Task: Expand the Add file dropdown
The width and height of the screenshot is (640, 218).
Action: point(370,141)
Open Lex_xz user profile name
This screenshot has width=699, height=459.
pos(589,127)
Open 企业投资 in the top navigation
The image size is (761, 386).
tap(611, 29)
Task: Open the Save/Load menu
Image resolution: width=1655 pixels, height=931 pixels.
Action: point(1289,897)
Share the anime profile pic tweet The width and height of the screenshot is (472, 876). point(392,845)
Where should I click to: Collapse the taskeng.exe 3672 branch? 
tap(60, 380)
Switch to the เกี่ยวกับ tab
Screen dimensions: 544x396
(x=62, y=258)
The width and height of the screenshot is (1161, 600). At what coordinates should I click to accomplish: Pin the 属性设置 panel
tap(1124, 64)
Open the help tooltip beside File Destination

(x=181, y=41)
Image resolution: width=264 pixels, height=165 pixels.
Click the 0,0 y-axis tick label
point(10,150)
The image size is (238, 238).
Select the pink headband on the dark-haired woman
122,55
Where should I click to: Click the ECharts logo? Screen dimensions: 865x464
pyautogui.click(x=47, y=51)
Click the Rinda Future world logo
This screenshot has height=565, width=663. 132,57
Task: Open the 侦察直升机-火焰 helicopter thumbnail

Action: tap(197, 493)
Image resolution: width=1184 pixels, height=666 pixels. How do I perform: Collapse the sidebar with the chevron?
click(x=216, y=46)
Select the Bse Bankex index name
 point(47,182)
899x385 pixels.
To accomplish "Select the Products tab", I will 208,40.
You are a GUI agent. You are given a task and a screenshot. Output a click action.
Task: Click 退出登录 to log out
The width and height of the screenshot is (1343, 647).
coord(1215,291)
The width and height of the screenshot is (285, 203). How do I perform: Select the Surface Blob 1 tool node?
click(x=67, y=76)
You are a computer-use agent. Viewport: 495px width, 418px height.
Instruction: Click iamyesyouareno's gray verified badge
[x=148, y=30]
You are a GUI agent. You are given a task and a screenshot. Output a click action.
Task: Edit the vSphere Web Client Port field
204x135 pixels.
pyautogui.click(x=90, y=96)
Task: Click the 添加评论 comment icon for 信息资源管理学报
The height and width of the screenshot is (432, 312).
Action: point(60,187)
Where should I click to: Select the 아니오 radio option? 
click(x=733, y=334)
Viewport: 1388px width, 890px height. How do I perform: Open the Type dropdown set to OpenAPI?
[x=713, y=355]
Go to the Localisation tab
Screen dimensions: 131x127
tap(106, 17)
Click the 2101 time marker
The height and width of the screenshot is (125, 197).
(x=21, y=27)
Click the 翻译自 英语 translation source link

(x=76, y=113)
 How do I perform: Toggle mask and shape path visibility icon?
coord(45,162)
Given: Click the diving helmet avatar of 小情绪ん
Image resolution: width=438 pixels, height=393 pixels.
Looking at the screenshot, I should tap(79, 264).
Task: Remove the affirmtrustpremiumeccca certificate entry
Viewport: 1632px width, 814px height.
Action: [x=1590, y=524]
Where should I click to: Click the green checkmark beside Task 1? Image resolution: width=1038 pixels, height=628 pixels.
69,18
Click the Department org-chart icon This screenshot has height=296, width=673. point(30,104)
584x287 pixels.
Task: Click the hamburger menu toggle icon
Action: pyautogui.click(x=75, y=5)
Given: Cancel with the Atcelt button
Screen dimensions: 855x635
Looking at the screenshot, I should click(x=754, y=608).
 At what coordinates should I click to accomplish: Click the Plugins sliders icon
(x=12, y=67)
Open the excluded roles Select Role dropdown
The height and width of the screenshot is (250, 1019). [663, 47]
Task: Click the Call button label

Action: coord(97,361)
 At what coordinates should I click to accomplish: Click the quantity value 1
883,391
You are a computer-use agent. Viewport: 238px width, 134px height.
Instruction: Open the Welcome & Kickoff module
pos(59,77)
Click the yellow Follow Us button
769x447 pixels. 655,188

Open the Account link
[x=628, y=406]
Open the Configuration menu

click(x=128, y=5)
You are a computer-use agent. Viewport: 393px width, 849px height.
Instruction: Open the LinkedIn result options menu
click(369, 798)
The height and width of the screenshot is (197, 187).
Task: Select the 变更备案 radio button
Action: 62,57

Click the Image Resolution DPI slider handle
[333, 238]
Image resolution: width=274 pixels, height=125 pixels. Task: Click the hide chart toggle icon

• **Task requirements**
Restate the data word for word.

• **Output of the task**
Task: Expand the Add file dropdown
The width and height of the screenshot is (640, 218).
Action: point(370,141)
Open Lex_xz user profile name
This screenshot has width=699, height=459.
pos(589,127)
Open 企业投资 in the top navigation
The image size is (761, 386).
tap(611, 29)
Task: Open the Save/Load menu
Image resolution: width=1655 pixels, height=931 pixels.
Action: point(1289,897)
Share the anime profile pic tweet The width and height of the screenshot is (472, 876). point(392,845)
Where should I click to: Collapse the taskeng.exe 3672 branch? 
tap(60, 380)
Switch to the เกี่ยวกับ tab
Screen dimensions: 544x396
(x=62, y=258)
The width and height of the screenshot is (1161, 600). At what coordinates should I click to accomplish: Pin the 属性设置 panel
tap(1124, 64)
Open the help tooltip beside File Destination

(x=181, y=41)
Image resolution: width=264 pixels, height=165 pixels.
Click the 0,0 y-axis tick label
point(10,150)
The image size is (238, 238).
Select the pink headband on the dark-haired woman
122,55
Where should I click to: Click the ECharts logo? Screen dimensions: 865x464
pyautogui.click(x=47, y=51)
Click the Rinda Future world logo
This screenshot has height=565, width=663. 132,57
Task: Open the 侦察直升机-火焰 helicopter thumbnail

Action: tap(197, 493)
Image resolution: width=1184 pixels, height=666 pixels. How do I perform: Collapse the sidebar with the chevron?
click(x=216, y=46)
Select the Bse Bankex index name
 point(47,182)
899x385 pixels.
To accomplish "Select the Products tab", I will 208,40.
You are a GUI agent. You are given a task and a screenshot. Output a click action.
Task: Click 退出登录 to log out
The width and height of the screenshot is (1343, 647).
coord(1215,291)
The width and height of the screenshot is (285, 203). How do I perform: Select the Surface Blob 1 tool node?
click(x=67, y=76)
You are a computer-use agent. Viewport: 495px width, 418px height.
Instruction: Click iamyesyouareno's gray verified badge
[x=148, y=30]
You are a GUI agent. You are given a task and a screenshot. Output a click action.
Task: Edit the vSphere Web Client Port field
204x135 pixels.
pyautogui.click(x=90, y=96)
Task: Click the 添加评论 comment icon for 信息资源管理学报
The height and width of the screenshot is (432, 312).
Action: point(60,187)
Where should I click to: Select the 아니오 radio option? 
click(x=733, y=334)
Viewport: 1388px width, 890px height. How do I perform: Open the Type dropdown set to OpenAPI?
[x=713, y=355]
Go to the Localisation tab
Screen dimensions: 131x127
tap(106, 17)
Click the 2101 time marker
The height and width of the screenshot is (125, 197).
(x=21, y=27)
Click the 翻译自 英语 translation source link

(x=76, y=113)
 How do I perform: Toggle mask and shape path visibility icon?
coord(45,162)
Given: Click the diving helmet avatar of 小情绪ん
Image resolution: width=438 pixels, height=393 pixels.
Looking at the screenshot, I should tap(79, 264).
Task: Remove the affirmtrustpremiumeccca certificate entry
Viewport: 1632px width, 814px height.
Action: [x=1590, y=524]
Where should I click to: Click the green checkmark beside Task 1? Image resolution: width=1038 pixels, height=628 pixels.
69,18
Click the Department org-chart icon This screenshot has height=296, width=673. point(30,104)
584x287 pixels.
Task: Click the hamburger menu toggle icon
Action: pyautogui.click(x=75, y=5)
Given: Cancel with the Atcelt button
Screen dimensions: 855x635
Looking at the screenshot, I should click(x=754, y=608).
 At what coordinates should I click to accomplish: Click the Plugins sliders icon
(x=12, y=67)
Open the excluded roles Select Role dropdown
The height and width of the screenshot is (250, 1019). [663, 47]
Task: Click the Call button label

Action: coord(97,361)
 At what coordinates should I click to accomplish: Click the quantity value 1
883,391
You are a computer-use agent. Viewport: 238px width, 134px height.
Instruction: Open the Welcome & Kickoff module
pos(59,77)
Click the yellow Follow Us button
769x447 pixels. 655,188

Open the Account link
[x=628, y=406]
Open the Configuration menu

click(x=128, y=5)
You are a computer-use agent. Viewport: 393px width, 849px height.
Instruction: Open the LinkedIn result options menu
click(369, 798)
The height and width of the screenshot is (197, 187).
Task: Select the 变更备案 radio button
Action: 62,57

Click the Image Resolution DPI slider handle
[333, 238]
Image resolution: width=274 pixels, height=125 pixels. Task: Click the hide chart toggle icon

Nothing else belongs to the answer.